En la era moderna, el poder médico remplaza al legislativo que a su vez sustituye al eclesiástico como centro simbólico de la sociedad (Lasch, 1996). Con la medicalización social, la desviación se transforma pasando de ser delito a enfermedad. Así con el surgimiento de las profesiones asistenciales, la sociedad invade la familia, particularmente la función de la madre. Se cumple la profecía de que la familia es incapaz de satisfacer sus propias necesidades, para lo cual le hace falta la ayuda de expertos en salud, educación y bienestar. Tras monopolizar el conocimiento para socializar a los jóvenes, se trata de educar a los padres, es decir, tras declarar a la familia (los padres) incompetente para educar a sus vástagos, se la reclama de nuevo para verter sobre ella el conocimiento del cual los patólogos sociales se habían apoderado (Lasch, 1996). De este modo predominan las modalidades terapéuticas remplazando la política para lograr mejoras en los trabajadores. Dado el fracaso terapéutico se impone la política del consumo como método para compensar las privaciones sufridas y aparece así el trabajador como consumidor.

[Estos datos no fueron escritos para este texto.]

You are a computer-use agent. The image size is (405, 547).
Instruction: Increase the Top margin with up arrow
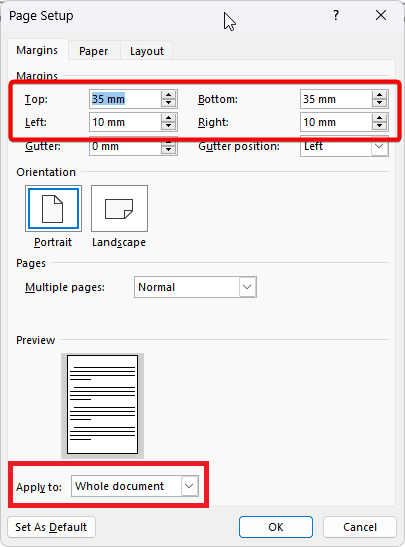point(168,95)
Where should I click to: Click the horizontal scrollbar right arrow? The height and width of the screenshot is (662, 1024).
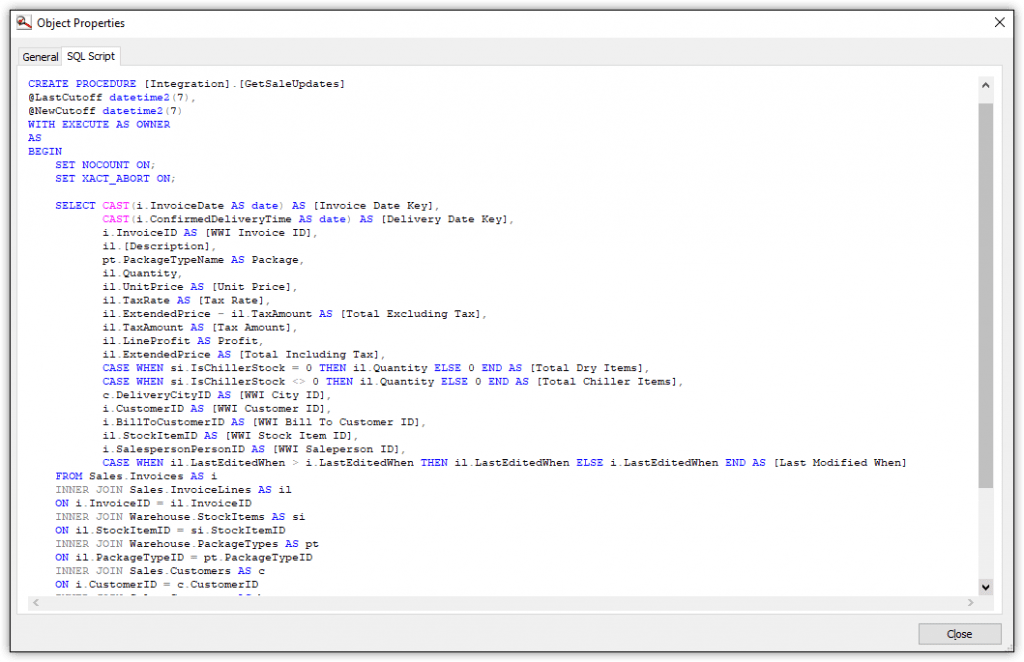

El consumismo prescribe un papel más amplio para las mujeres, sobre todo en lo tocante a la administración y gestión del hogar.

Al desaparecer la familia como mecanismo de control, las profesiones asistenciales y la publicidad aparecen como agentes “nuevos” de control con sus “nuevas” prescripciones y proscripciones acerca de cómo ser y estar en la sociedad. De esta manera socavan la poca autoridad que quedaba en la familia.